I have read Grynberg’s suit. I did not gather from reading it that it has anything to do with an alleged renewed contract that Grynberg admits is hearsay, anyway. The shaky assertion appears to have been created by Earl Huntley and Ausbert d’Auvergne—both campaigners for Kenny Anthony at the time of the 2011 elections. Neither has provided an iota of evidence supportive of their desperate invention. 

Ausbert d’Auvergne, whom King had reluctantly fired from his administration to appease Richard Frederick and others shortly after Sir John’s passing, has acknowledged on record his surprise upon learning his boss had renewed the Grynberg contract. After all, the government had earlier decided to do the precise opposite. In any event, this is what the Jade wrote in a related press bulletin dated 20 April 2012 and released nearly two weeks later. It is calculatedly vague: “The Corporation [RSM] bases its case on two grounds. Firstly, notwithstanding two previous extensions by the former SLP administration to continue exploration, it could not complete its exploration because of the failure to resolve boundary disputes between Saint Lucia and neighboring states. This failure, says the Corporation, constitutes grounds of force majeure. More will be said of this force majeure in due course.”

It is difficult discerning what are the Jade’s personal pronouncements and what she claims are Grynberg’s stated grounds for his suit. Nevertheless: “Secondly, the Corporation claims the former prime minister Stephenson Kingdid sign an extension to the agreement which he subsequently retrieved . . . The second ground is implicitly premised on the fact that the agreement was revived by former prime minister King’s letter, which was recalled but confirmed by Mr. d’Auvergne.”

As if citing Scripture, the Jade adds: “These matters were publicly discussed prior to the 2011 elections.” Surely, it would’ve been more precise to say “these matters” were a major part of the SLP’s election platform! Paradoxically, the Jade goes on to quote Grynberg’s claim that the Stephenson King government had in 2008 taken “the position that the agreement had expired” but it had subsequently been reported that King had “taken steps to put up the agreement area which RSM has the right to explore to competitive bidding. By claiming the agreement has expired and threatening to place exploration rights in the subject area out to competitive bid, Saint Lucia has breached the agreement.”

Nothing implicit about that. Grynberg is clearly citing breach of contract as the basis of his suit; not some transparent allegation by two hardly disinterested parties. In a letter dated 18 February 2000, Grynberg wrote the following to the prime minister Stephenson King: “We regret that your government intends to initiate a competitive bidding and respectfully remind you that under our agreement, Article 26, any dispute shall be resolved amicably; but if it cannot be resolved the dispute shall be submitted for settlement by arbitration to the International Center for Settlement of Investment Disputes . . . We intend to rely on this clause of our agreement.”

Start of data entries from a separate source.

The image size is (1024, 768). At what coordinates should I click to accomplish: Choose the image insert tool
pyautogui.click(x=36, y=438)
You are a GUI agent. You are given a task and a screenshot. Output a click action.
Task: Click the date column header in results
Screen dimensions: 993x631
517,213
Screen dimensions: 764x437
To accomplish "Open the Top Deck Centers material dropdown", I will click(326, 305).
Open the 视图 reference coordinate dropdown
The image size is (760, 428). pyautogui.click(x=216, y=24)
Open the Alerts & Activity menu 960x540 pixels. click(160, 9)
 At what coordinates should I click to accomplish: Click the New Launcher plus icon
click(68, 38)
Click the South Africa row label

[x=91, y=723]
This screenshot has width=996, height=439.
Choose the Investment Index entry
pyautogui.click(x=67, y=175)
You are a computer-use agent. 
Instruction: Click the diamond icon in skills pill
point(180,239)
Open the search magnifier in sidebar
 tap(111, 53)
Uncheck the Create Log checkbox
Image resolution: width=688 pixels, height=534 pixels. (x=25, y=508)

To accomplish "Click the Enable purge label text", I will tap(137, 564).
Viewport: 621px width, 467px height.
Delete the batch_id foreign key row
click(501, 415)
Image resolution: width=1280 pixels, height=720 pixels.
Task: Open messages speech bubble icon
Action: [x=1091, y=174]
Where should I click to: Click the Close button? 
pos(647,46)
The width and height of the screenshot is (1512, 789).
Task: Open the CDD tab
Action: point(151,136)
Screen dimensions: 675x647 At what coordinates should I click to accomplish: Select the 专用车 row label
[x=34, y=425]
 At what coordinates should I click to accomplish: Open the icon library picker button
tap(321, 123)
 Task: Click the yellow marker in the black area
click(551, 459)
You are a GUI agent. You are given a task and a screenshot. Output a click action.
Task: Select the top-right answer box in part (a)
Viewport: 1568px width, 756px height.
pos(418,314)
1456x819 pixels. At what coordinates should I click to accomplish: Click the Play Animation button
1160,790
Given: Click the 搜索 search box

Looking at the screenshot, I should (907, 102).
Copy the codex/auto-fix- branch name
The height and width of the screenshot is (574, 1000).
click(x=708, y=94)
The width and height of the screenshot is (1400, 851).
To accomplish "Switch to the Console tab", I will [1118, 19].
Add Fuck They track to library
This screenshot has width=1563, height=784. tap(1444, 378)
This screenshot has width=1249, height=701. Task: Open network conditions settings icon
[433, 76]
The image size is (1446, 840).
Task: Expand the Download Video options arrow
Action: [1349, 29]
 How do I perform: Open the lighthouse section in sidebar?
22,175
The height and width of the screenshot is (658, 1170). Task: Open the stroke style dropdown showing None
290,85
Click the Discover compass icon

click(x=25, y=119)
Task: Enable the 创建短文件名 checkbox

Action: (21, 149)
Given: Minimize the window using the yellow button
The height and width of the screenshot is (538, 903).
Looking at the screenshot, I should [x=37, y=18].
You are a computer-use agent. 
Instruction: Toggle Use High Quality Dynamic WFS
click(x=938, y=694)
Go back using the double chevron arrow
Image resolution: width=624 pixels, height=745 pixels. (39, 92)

It remains to be seen if Grynberg actually “posts security for costs in the form of an irrevocable bank guarantee of US$750,000 within thirty days of the tribunal’s decision” and whether the ICSID then accedes to a government of Saint Lucia request “to cancel the
hearing date,” or if the government “chooses to seek remedies other than postponing the hearing if RSM does not comply.” To think that all of the above could have been avoided, and Saint Lucians spared the enormous cost.

If only the prime minister had done what needed to be done in the first place, by which I mean: conducted a due diligence check into Jack Grynberg’s background; taken his own attorney general’s counsel and sought appropriate legal advice; included his Cabinet in his deliberations with the Colorado oilman. Then again so could Rochamel and Frenwell have been easily avoided, not to say Helenair. At the very least we might’ve saved ourselves some $46 million!